We told him we would try to visit his area within the next several months. However, we were completely consumed with our already full ministry. Periodically, Mando would call us to plead for support and tell us of his efforts to hold his tiny congregation together.

One Sabbath when we were in the lowlands, we made time to go to Abo-Abo and visit Mando. Hiking into his village, Tegbebenga, is a picnic in a park compared to hiking into Kamantian. We found Mando and his church already done with their worship service, but we joined them for their afternoon program. Mando showed us the few Tagalog Bibles they had, the three Tagalog hymnals and one picture roll. We met his wife Nurya and their four young children and the handful of people meeting with them. We recognized their ardor and desire to work for God. We promised to bring our lay-pastors from Kamantian back for a visit, but we couldn’t promise when it would happen due to an upcoming furlough. The Abo-Abo group was sad when we left but hopeful we would return one day.

That day finally came on the tail end of our trip to the Taw’t Deram tribe last March. On a Friday morning, our group of 13 hiked into Tegbebenga. Mando had already informed people we were coming, so after eating lunch with them, we began treating the sick people who had come. We worked until just before sundown, ate supper, conducted a well-attended meeting and treated more people after the meeting.

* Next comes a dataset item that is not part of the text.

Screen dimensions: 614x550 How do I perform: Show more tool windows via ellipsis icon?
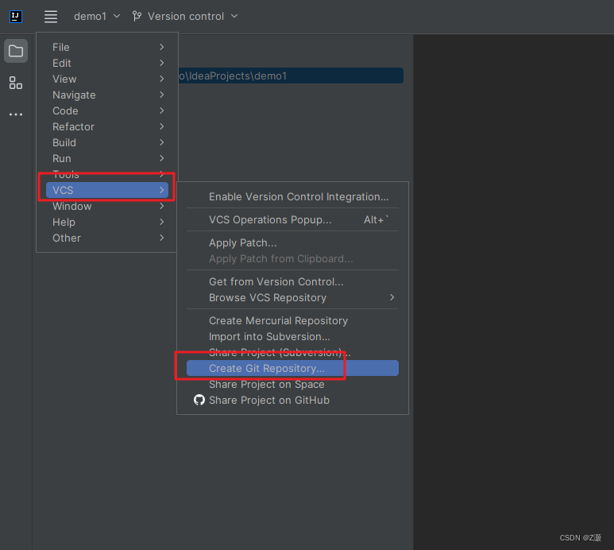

On Sabbath, our pastors and high-school students took turns preaching and telling Bible stories during Sabbath School, church, an afternoon meeting and then again Sabbath evening. That night, I taught the people from Titus 2. I prayed the Lord would teach us in our respective dialects and that all would be blessed. The next day, Mando told me several people had wept that night in conviction that they needed the Lord to clean up their minds so their words and actions would be pure before Him. I praised God that the Holy Spirit had worked on people’s hearts. I was humbled and very encouraged that perhaps we could be instruments to bless these people and grow them as Christians.

Mando and Nurya expressed their gratefulness that we had come and ministered to them. They felt blessed to be taught in their language and in a manner that fit them culturally. They said the whole weekend had been a huge success, and the people felt cared for and blessed. We made arrangements to continue working with them, though we could not promise monthly funding until a donor or two would come forward.

The next month, we invited Mando and his family to Kamantian to live near us for a few weeks while we discipled them and gave them some specific ministry training. It was an eventful time and very enlightening. We found Mando and Nurya to be earnest in their desire to follow God and work for Him, and they have a heart for His people. Though not very educated, they are willing and able to learn. We found they were ignorant of some things, like tithing. Mando’s sermons tended always to be about what Christians should not do, so we worked with him to present Biblical sermons that would engage people in how to live an abundant Christian life.

Pray with us for Mando and Nurya. They are outgoing and outspoken, ever seeking to bring people to conversation. They are unabashedly Adventist. Pray for the work going on in their area. I know the Lord has a work to do in them and through them. They told us of a church in their area of another denomination that, when they received a Bible and began reading it, were astonished at the Bible truths and horrified at the false doctrine they had been following.

Please pray for this new area we are discipling and for the families, as they are often under attack through sickness. Pray they will be faithful and, though they are a long way from us in Kamantian, that we will be able to mentor them effectively.